I am 25 and have been improving my drinking habits since the age of 21, when my husband and I were really bad--- splitting a jug of scotch some nights :( Now I just really like wine and we got it down to only a couple drinks most nights. However, it was EVERY DAY and got to be costly, both financially and physically. Rare was the day when the BEAST didn't strike after work...and it seemed any excuse to have "just one" was enough. Even though we were drinking a lot less (many nights within manageable limits), it became harder and harder to turn down additional drinks, or to abstain all together. We have never been in any trouble, but I have started to feel like trouble was on the horizon. Then came the wake-up call...went to a friends' house and observed the behavior of his real crazy alcoholic friend. That sunk in big-time, and I stewed about it over my last drinks (4 that night). The next morning, 4 days ago I was hung over and realized around 8 PM that I hadn't had a drink even though it was our day off. I went with it...hubby offered a beer and I said no. He seemed happy and ready for a change as well. That night I battled the usual shakes and anxiety, as well as belly pain. Starting day 2, I felt fine, and feel better today come day 4! I can already see my complexion clearing, and I have more energy! The diahrrea seems to be my biggest withdrawl symptom, and that is abating as well...
== == ==
- _ACTIONS TO TAKE_
1. Answer these questions using the account of giving up drinking:
(a) At what age did the writer start improving their drinking habits?
(b) How many drinks did the writer have on the night after visiting the friend's house?
(c) What two improvements does the writer already notice by day 4?
2. Continue the personal account of giving up drinking, starting after its last sentence.
The material that comes after this plays no role in any of the work on the account of giving up drinking.

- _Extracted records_
== == ==
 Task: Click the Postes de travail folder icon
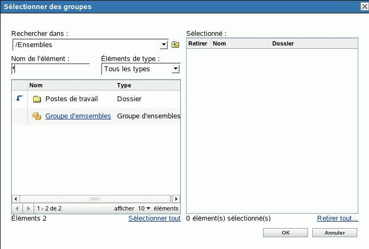click(37, 99)
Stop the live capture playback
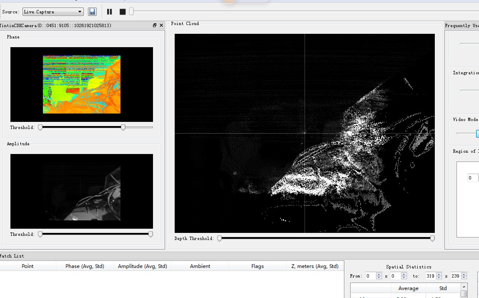Image resolution: width=479 pixels, height=298 pixels. tap(123, 12)
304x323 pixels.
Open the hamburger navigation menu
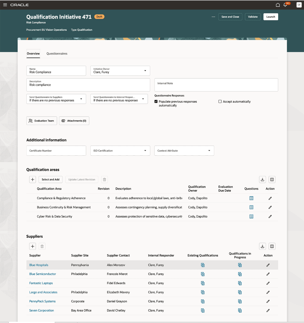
== == ==
- _RESULTS_
1.
(a) 21
(b) 4
(c) A clearing complexion and more energy

2.
I realize after days of non-drink that it was much more the habits we got into than the alcohol itself. We went out to Olive Garden (too expensive with drinks, so we usually don't go there) on day 2 as a treat, and had no problem turning down a free wine tasting!! Last night we went to hubby's bro's house, where we usually drink, and were offered beer but decided not to. Nobody said boo, and we had a great time! It's not like we would have any problem with a beer (I NEVER drink more than 1-2 beers...filling but tasty), but we already made a commitment and set which days this season we could drink... Christmas and New Years! Funny, I'm not even concerned or waiting around for those days... and I know its because this is the right time for us to be adults and be more responsible. Also, on the first day sober I read about AVRT, and everything just made sense. And I have identified my danger/habit time...if I just resist the urge for that immediate unwind, and do something else, EAT instead, or take a shower...well, the craving magically vanishes! I really think working in a bar in my early youth set me up to learn bad habits as a drinker...but now I feel powerful and in-control! We have already dropped the more unsavory drinky acquaintances, and don't go to parties, so that's not an issue for us. For a long time we won't be going to bars or the usual after-work haunts, but try new places where the habits are absent. Seems to work so far. Don't feel the need for meetings...the fam and friends know we are abstaining completely, at least for the time being. Always been the type to get things done on my own, and hubby on my side doesn't hurt :) Some education and reading personal experiences has brought me around, and I can't thank you guys enough!
Peace and Love this holiday season! It will be my best in years!!!!!